| Class: | 
						Class IA antidysrhythmic agent
					 | 
| Actions: | 
						Blocks cardiac sodium channels
					
						Decreases conduction velocity in the ventricles
					
						Delays myocardial repolarization
					
						Widening of QRS and prolonged QT interval
					 | 
| Indications: | 
					Antidysrhythmic medication for:
				 | 
| Pharmacokinetics: | 
						Onset: Immediately with IV push
					
						Peak: (oral) 1 hour
					
						Half-Life: 3 hours
					
						Metabolism:  Metabolized in liver and excreted by kidneys
					 | 
| Adverse Effects: | 
						Dizziness, psychosis
					
						Hypotension, ventricular fibrillation, AV blocks, flushing
					
						Agranulocytosis with chronic use, thrombocytopenia
					
						(PO doses) bitter taste, nausea, vomiting, anorexia, diarrhea
					
						SLE Syndrome if used for prolonged periods > 1 year (inflammation of joints, fever, pericarditis, hepatomegaly, antinuclear antibodies = ANA's)
					
						Anticholinergic effects (tachycardia, mydriasis, constipation, urinary retention)–not as common as with quinidine
					 | 
| Signs of Toxicity: | 
						Cardiotoxicity:  widening of QRS (> 50%) and prolonged QT interval
					
						Hypotension
					 | 
| Contraindications: | 
						Myasthenia gravis or  SLE
					
						Hypersensitivity to procainamide or procaine
					
						Blood dyscrasias
					
						2nd or 3rd degree AV block
					
						Use caution if renal, cardiac, or liver impairment is present.  Procainamide may precipitate hypotension in left ventricular failure or impaired function.
					
						May cause dysrhythmias in the presence of acute MI, hypokalemia, or hypomagnesemia.
					 | 
| Dosages & Routes: | 
						Intravenous: 20 mg/min slow IV bolus until: 1) maximum dose of 17 mg/kg (around 600 mg), 2) dysrhythmia is suppressed, 3) hypotension develops, 4) QRS widens > 50%
					
						IV Drip:  1 – 4 mg/min diluted in D5W or NS
					 | 
| Nursing Implications: | 
						Drug Interactions:  1) Other antidysrhythmic drugs may exacerbate prolonged QT interval; 2) Antihypertensive agents may compound hypotension effect; 3) Anticholinergic drugs may enhance anticholinergic symptoms; 4) Cimetidine may increase procainamide serum levels.
					
						Incompatibilities with intravenous infusion include bretylium, esmolol, ethacrynate, milrinone, and amrinone.
					
						Check apical pulse, BP, and cardiac monitor prior to administration of procainamide.
					
						Monitor blood pressure, QRS duration, and QT interval frequently for patients receiving procainamide.
					
						Serum procainamide levels should be between 3 – 10 mcg/ml
					
						Quinidine is preferred over procainamide for long term suppression of dysrhythmias due to probability of SLE syndrome and blood dyscrasias.
					
						Obtain baseline cardiac rhythm strip, CBC, lab tests for liver and renal functions, and blood pressure.
					
						When converting from IV infusion to oral doses, allow 3 hours after termination of infusion before administering first oral dose.
					
						During conversion of atrial fibrillation, patient may develop thromboembolism (sudden chest pain, dyspnea, or CVA).
					 | 
	 
	References:
	American Heart Association. (2006). Handbook of Emergency Cardiac Care (p. 61). Salem, MA: AHA.

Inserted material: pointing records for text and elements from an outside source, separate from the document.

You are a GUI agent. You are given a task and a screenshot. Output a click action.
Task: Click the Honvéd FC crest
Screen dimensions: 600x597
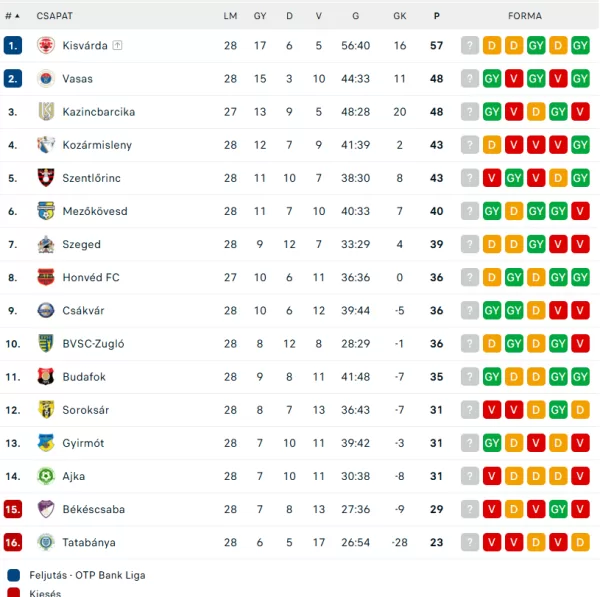(x=46, y=277)
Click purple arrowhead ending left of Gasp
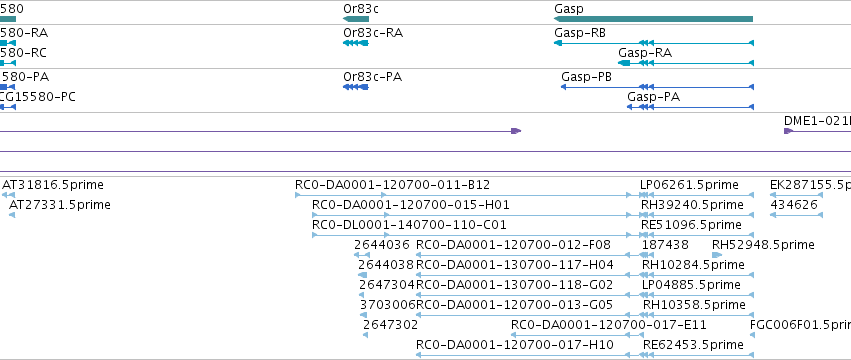Screen dimensions: 851x360 516,131
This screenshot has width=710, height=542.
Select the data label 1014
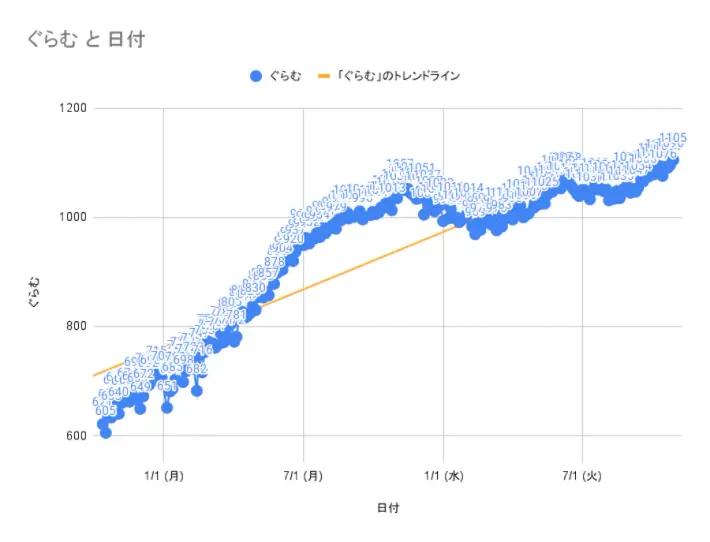pyautogui.click(x=468, y=188)
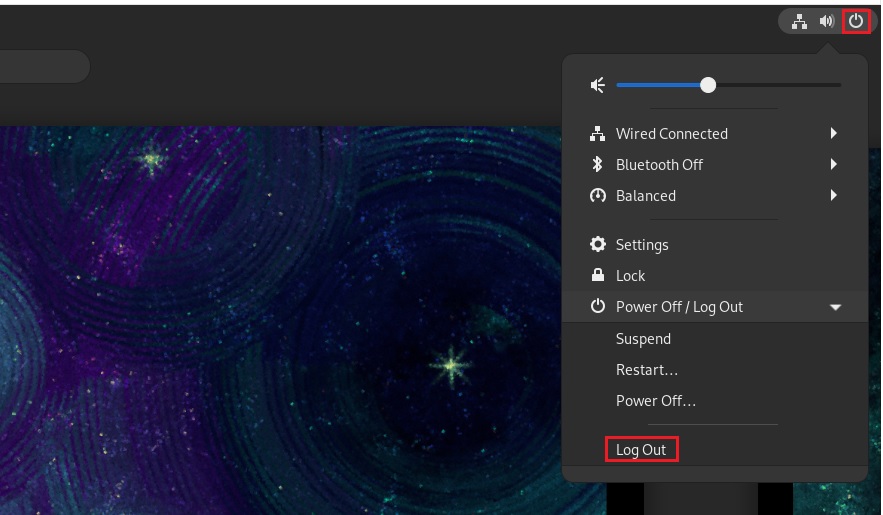
Task: Expand the Balanced power mode arrow
Action: 833,196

	Dirks, J.L. (2010) Cardiovascular therapeutic management.  In L.D. Urden, K.M. Stacy, & M.E. Lough's (Eds.) Critical care nursing: Diagnosis and management (6th ed., pp. 543-545).  St. Louis: Mosby Elsevier.
	Lehne, R.A. (2010). Pharmacology for nursing care (7th ed., pp. 542-543, 551).  St. Louis: Saunders Elsevier.
	Wilson, B.A., Shannon, M.T., Shields, K.M., & Stang, C.L. (2007).   Prentice Hall Nurse's Drug Guide 2007 (pp. 1357-1359).  Upper Saddle River, NJ: Pearson Prentice Hall.